In a meeting last month, Joo Hyung-hwan, minister of trade, industry and energy, urged heads of local gas companies to offer greater cooperation to the U.S. shale gas industry. In order words, he was asking Korean gas companies to increase imports from U.S. shale gas producers. Local industry was baffled. Gas import contracts usually span 20 years. The first shipment usually takes place five years after a contract is signed, which means that even if Korean companies enter into agreements, they would get the first batches of U.S. product five years later. To increase shipments immediately, they would have to buy U.S. gas on the spot market, which entails far more risk.

Joo’s idea topped the agenda in the government economic policy outline for 2017 as a countermeasure against trade pressure from Trump’s administration. The trade, industry and energy ministry argued that shale gas imports would strike three birds with one stone. It could help bring down the cost of fuel through competition with Middle East producers, diversify its fuel supply chain, and also fend off trade pressure from Trump’s administration. It estimated that immediate imports could reach 5 million tons a year, worth $2 billion, helping to reduce Korea’s trade surplus with the U.S., which hit $25.8 billion in 2015. If it was that good an idea, it should have been saved. U.S. gas costs more than Middle East imports because of higher transportation expenses. Seoul should have kept it as a bargaining chip to use with Washington.

Trump does not keep to formalities when doing business. In deal-making, one must hide your cards to gain an advantage over the other.

Trump prizes “the element of surprise” and boasts of being “unpredictable” in foreign policy. How does Seoul plan to win against an unpredictable administration by showing all its cards even before the game has begun?

Things are different after the president is inaugurated. Like a stock price, the president’s value hits the ceiling on victory day. From the day of his inauguration, his value skids. The Trump effect is already showing signs of fizzling out. The actual return on a 10-year U.S. Treasury note has halved and the Dow industrial average has hit a bottleneck around the 20,000 mark. The market has begun to doubt Trump’s economic agenda, which initially promised heavy tax cuts and infrastructure spending.

Trump promises sharp tax cuts and deregulation. Ronald Reagan had to succumb to the demand for higher taxes in 1982 to address the growing fiscal deficit. Trump will be no different. His protectionist trade agenda is under heavy attack. Leading the offensive is Chinese leader Xi Jinping. In Tuesday’s speech at the World Economic Forum in Davos, Switzerland, Xi warned that any attempt to turn off the flows of capital and people around the world will be like trying to divert a river into lakes and creeks. “It will not be possible,” he said.

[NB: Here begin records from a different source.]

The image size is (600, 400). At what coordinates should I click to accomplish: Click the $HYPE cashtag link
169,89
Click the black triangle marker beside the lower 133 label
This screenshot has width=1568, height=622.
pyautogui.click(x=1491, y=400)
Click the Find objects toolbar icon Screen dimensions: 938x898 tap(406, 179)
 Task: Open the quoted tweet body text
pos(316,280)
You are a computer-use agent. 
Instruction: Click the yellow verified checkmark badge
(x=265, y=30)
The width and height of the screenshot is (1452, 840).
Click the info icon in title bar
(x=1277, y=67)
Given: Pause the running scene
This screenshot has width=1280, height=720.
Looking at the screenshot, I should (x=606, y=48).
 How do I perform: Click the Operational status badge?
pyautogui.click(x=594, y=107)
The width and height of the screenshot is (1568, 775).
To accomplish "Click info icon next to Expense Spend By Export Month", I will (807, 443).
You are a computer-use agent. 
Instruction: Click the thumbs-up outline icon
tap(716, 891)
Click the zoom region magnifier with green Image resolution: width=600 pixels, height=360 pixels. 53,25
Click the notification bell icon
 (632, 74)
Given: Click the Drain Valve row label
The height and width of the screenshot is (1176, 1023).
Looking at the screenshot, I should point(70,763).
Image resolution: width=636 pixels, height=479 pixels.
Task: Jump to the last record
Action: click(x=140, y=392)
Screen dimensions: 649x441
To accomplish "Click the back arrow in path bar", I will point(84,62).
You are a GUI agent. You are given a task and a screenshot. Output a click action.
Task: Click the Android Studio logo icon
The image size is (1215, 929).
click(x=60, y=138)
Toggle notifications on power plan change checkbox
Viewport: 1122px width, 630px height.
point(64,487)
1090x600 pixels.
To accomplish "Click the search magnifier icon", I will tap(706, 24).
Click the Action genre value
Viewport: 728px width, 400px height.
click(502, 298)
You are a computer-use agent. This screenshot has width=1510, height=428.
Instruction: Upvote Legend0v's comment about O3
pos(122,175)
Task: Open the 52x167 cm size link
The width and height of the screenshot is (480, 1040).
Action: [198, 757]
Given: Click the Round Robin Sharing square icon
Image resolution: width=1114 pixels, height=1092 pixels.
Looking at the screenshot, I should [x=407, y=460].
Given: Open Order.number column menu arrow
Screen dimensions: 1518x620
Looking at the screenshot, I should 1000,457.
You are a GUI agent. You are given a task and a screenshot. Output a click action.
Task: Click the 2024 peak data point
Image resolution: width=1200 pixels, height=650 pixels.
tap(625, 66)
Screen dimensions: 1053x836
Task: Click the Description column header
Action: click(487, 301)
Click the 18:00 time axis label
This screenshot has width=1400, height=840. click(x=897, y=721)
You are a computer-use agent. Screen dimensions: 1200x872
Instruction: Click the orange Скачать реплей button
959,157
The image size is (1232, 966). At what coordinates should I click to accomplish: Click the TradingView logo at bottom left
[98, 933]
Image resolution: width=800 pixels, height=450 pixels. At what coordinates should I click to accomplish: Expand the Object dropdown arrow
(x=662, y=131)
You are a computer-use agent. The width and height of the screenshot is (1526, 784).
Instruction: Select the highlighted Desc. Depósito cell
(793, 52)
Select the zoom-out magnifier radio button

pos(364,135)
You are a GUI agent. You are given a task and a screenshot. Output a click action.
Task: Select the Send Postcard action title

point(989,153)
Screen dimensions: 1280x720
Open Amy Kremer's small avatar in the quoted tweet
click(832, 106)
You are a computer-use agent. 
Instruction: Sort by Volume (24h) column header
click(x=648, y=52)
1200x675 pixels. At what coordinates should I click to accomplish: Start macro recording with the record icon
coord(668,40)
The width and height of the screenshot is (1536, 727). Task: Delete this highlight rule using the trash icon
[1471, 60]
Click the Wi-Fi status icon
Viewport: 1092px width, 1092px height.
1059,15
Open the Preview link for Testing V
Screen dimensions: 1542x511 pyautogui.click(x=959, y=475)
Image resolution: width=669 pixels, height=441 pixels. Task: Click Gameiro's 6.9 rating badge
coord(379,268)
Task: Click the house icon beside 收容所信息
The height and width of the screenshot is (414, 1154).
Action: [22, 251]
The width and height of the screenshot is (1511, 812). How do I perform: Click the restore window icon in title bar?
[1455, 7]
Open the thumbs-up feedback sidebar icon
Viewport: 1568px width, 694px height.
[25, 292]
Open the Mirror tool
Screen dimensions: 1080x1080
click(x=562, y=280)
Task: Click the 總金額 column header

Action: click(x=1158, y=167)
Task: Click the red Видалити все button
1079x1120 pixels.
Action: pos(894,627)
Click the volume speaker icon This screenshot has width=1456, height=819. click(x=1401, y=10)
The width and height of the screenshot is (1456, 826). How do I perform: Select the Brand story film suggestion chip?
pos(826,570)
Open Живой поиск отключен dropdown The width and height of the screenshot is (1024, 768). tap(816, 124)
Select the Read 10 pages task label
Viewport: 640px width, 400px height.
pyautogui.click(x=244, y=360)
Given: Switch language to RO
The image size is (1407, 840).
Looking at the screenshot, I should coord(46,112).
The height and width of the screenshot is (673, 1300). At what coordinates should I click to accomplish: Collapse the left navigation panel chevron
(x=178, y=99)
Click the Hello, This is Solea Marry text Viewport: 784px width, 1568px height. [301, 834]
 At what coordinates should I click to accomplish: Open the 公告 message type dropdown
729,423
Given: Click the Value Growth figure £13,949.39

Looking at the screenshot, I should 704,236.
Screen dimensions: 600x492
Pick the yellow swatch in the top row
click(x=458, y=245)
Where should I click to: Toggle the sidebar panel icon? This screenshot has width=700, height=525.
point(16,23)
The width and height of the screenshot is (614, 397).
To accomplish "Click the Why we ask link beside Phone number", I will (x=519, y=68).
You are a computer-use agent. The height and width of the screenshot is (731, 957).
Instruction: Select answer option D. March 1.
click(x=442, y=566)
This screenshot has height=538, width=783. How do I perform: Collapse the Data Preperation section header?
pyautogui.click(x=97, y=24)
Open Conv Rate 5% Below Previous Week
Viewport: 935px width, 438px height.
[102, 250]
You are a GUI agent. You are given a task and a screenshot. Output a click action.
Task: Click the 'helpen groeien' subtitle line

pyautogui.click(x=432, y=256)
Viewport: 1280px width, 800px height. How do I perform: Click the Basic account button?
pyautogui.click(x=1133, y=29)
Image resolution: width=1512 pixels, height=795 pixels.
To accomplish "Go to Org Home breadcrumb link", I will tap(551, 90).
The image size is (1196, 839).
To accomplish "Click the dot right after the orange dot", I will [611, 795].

Bullying companies to stay in the United States and strong-arming them to make new investments could produce some immediate results, but in the longer run, the U.S. could end up getting hurt from disrupting the world industrial order. The world may be yielding to the new U.S. president for the moment, but it could be the other way around soon.

We must count in these variants when dealing with the Trump administration. It is unwise to show our cards from the beginning. Tucking our tail between our legs is like coming onto a playing field with no intention to win. As Trump would say, that’s for losers.

JoongAng Ilbo, Jan. 19, Page 34


*The author is a columnist of the JoongAng Ilbo.